Phoenix, Arizona

31 August 2008

Editor's Note

Phoenix, Arizona | 31 August 2008

Phoenix, as a city and an entity, is widely misunderstood by the majority of America and Americans.

Yes, it is in a desert. No, it does not have tumbleweeds. Yes, there is grass, and yes, most people landscape their homes with gravel instead. There are palm trees and yes, cactus is common, but so are oleander, bougainvillea, hibiscus, green-barked palo verde trees, and a host of other flora. Yes, there are gila monsters, but they are shy and scarce. You're more likely to encounter quail. It is flat, but is surrounded by mountains. And yes, it does get humid, and hot, and sometimes the sky bursts open and drops several inches of rain in just a few minutes.

Phoenix is an awkward commingling of the ancient and the new. Its name pays tribute to the way it was developed, built over (and using) a centuries-old canal system developed by the Hohokam people, who either vanished or abandoned their settlement there. But a sense of history like this isn't pervasive. Since 2000 its population has increased by 24%, making it now the fifth largest city in the United States and the largest state capital. The city's "historical neighborhoods" typically date back to the 1940s and 1950s, but Phoenix isn't a city of short memory; it was (and is) built by transplants and transients.

It's also enormous. You can drive the freeway from one corner of the metro area to the other at top speed and still not get there for almost two hours. It makes bringing people together challenging; instead of a central community, Phoenix really is a collection of urban and suburban pockets pulled together by roads, canals, and not much else.

As an arts community, Phoenix is rapidly developing. While it does already have the expected resources—a notable ballet and symphony as well as significant theatre—there's a lot of activity happening at the ground level. People are organizing literary groups, readings, theatre companies at the grassroots level, making the scene both dynamic and somewhat elusive. Changing Hands Bookstore in Tempe has provided the most consistent beacon for literary community and was recently recognized as Publisher's Weekly's Bookseller of the Year in 2007. And newer efforts, like the Virginia G. Piper Center for Creative Writing at Arizona State University, are making in-roads toward a centralized literary community as well.
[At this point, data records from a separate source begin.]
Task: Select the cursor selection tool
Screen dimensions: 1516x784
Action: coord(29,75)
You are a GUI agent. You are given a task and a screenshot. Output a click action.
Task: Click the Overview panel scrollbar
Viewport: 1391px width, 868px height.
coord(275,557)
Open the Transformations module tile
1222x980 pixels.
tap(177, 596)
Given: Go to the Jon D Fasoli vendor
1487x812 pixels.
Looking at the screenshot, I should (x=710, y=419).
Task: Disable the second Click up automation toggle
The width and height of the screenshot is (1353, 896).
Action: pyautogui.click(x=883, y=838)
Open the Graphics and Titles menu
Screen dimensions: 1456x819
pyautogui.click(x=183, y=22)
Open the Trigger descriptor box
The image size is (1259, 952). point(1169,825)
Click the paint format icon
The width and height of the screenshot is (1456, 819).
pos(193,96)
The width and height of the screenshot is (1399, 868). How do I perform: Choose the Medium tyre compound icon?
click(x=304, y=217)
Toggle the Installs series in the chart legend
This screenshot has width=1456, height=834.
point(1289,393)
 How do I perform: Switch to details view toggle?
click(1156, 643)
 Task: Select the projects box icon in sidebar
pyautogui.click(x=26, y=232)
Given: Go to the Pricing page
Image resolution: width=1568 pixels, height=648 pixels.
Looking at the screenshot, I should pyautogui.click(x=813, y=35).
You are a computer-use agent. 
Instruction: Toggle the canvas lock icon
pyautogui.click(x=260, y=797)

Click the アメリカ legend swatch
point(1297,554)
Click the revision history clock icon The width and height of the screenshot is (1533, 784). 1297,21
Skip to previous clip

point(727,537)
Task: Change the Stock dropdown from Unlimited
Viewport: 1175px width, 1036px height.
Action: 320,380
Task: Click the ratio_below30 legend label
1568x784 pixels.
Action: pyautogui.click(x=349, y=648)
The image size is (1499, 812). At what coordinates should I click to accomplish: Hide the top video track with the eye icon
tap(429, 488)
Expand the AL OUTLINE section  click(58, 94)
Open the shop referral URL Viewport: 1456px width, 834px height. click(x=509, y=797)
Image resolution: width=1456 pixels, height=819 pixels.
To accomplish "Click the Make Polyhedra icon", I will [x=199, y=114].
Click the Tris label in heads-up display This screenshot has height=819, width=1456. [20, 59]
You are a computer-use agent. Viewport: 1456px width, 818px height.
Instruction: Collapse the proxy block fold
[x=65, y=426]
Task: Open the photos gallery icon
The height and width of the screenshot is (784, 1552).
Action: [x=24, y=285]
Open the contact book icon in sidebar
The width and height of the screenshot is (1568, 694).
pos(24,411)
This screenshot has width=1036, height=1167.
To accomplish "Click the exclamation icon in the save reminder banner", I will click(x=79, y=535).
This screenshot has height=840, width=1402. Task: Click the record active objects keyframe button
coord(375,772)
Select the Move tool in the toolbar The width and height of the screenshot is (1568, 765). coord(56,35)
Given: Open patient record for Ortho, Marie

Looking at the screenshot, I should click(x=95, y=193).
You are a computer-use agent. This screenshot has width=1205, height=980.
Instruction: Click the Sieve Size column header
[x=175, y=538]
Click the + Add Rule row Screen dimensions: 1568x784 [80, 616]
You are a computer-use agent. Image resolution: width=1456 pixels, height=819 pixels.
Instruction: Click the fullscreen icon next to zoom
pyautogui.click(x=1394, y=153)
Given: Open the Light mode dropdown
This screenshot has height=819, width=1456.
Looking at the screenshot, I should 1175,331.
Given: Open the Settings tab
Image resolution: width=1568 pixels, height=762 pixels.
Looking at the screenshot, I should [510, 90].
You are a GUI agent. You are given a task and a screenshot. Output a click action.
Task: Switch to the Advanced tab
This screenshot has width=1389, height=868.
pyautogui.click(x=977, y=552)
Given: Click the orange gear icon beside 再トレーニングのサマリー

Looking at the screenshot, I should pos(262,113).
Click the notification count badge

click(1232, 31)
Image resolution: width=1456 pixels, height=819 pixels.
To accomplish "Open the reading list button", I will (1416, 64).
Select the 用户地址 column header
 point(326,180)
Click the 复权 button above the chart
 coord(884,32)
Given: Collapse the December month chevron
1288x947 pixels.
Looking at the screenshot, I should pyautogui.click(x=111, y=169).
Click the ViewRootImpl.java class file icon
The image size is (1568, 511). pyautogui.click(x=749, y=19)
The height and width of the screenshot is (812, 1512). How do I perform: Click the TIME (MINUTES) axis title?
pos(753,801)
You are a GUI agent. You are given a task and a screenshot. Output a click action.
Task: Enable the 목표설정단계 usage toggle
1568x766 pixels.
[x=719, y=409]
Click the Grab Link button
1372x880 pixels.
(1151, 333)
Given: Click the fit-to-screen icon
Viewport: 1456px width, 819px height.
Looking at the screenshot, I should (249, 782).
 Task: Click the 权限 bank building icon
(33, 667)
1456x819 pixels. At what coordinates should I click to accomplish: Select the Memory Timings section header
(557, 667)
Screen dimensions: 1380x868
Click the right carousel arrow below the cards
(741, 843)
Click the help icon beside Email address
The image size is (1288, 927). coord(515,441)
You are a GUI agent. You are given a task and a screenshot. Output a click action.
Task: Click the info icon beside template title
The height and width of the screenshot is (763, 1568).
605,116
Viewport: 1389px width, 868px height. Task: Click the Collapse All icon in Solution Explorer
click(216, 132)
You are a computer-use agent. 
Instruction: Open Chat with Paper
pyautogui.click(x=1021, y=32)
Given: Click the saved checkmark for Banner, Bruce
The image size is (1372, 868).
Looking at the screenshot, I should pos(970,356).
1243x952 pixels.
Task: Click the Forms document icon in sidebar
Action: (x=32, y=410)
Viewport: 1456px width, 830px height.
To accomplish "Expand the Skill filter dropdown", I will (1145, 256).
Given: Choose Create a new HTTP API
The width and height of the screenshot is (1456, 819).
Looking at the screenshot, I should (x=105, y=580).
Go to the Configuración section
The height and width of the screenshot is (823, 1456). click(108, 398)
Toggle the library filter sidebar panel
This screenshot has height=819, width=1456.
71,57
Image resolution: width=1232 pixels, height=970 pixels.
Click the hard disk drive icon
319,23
Of the poets in this edition, only one is a native Arizonan. The others, like most of the population, were brought here for school, for jobs. Of them, two of us recently left and one is looking for a way out. Another has already left and returned. Phoenix is the kind of city that inspires this—you either love it or hate it, but either way you will never forget it or your time there.

 

 

Charles Jensen lived in Phoenix for seven years. He received an MFA in poetry and nearly completed an MA in nonprofit management from Arizona State University, where he most recently served as the assistant director of the Virginia G. Piper Center for Creative Writing. The author of three chapbooks, including The Strange Case of Maribel Dixon, his poems have appeared in Bloom, Columbia Poetry Review, The Journal, New England Review, and others. He moved to Washington, DC, in July 2008.